The project aimed to overcome the limited number of vibration sensors that can be installed on wind‑energy turbines (WETs) by developing a distance‑based measurement system based on laser‑Doppler vibrometry (LDV). The system was designed to be independent of the turbine platform and capable of measuring vibrations from any point on the outer surface, including moving rotor blades, while the turbine operates in routine conditions. By combining LDV with an image‑based tracking algorithm, the demonstrator could follow the rotating blade and acquire vibration data without physical contact.

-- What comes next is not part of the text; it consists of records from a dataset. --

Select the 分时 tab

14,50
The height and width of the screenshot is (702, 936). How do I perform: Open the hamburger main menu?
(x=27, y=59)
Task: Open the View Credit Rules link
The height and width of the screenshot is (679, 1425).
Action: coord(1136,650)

The technical work was organised into eight work packages. In the first phase (AP 2 and AP 3) a new LDV hardware platform was built and integrated into a complete sensor system. The hardware build included a high‑resolution LDV head, a mounting rig for onshore wind‑park deployment, and a dedicated control unit. The software package provided hardware control, real‑time data acquisition, a tracking routine that follows the blade tip, and a user interface for monitoring and data logging. Signal processing routines were implemented to filter noise, extract vibration spectra, and perform real‑time analysis. The system was validated in a series of field campaigns that collected a broad data base from different turbine models and operating conditions.
In the second phase (AP 4 and AP 5) extensive measurement campaigns were carried out. The demonstrator was deployed in an onshore wind‑park near Offenbach a.d. Q, where routine measurements were taken on several turbines. Additional campaigns were conducted on research turbines: the AD 8 turbine in Bremerhaven and the Q82 turbine in Pfinztal. These reference measurements provided high‑quality vibration spectra that could be compared with the LDV data. The data set included time‑series of vibration amplitudes, frequency spectra, and blade‑position information, enabling a comprehensive assessment of the measurement method.

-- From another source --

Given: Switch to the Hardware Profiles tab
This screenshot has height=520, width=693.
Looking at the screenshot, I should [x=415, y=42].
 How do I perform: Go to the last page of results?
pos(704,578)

Signal evaluation (AP 6) involved filtering, spectral analysis, and real‑time processing of the LDV data. The data analysis (AP 7) focused on interpreting the LDV spectra, comparing them with reference measurements, and evaluating the usefulness, applicability, and limitations of the method for monitoring turbine health. The results showed that the LDV system could reliably capture blade‑vibration signatures, detect resonant modes, and identify potential degradation indicators. The study also identified practical constraints such as the need for accurate blade tracking, environmental noise mitigation, and the influence of wind speed on measurement quality.

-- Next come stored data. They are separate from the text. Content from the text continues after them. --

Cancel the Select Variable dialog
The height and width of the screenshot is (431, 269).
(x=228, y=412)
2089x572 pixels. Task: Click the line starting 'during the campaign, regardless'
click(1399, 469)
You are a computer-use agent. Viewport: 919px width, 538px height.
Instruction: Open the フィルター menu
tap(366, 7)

The project was coordinated by Fraunhofer IOSB, with significant contributions from Nawrocki Alpin GmbH, which brought two decades of turbine inspection and maintenance experience. Fraunhofer Institute for Wind Energy Systems (IWES) in Bremerhaven and Fraunhofer Institute for Computer Technology (ICT) in Pfinztal provided access to research turbines and reference data. The project ran from 1 December 2019 (formal start) to 31 December 2023, with actual work beginning in January 2020. Seven project meetings were held, most conducted online due to the COVID‑19 pandemic, and a demonstration of the final system took place in January 2022. The collaboration produced a validated LDV demonstrator, a comprehensive vibration data base, and a set of analytical tools that demonstrate the feasibility of non‑contact, distance‑based vibration monitoring for onshore wind farms.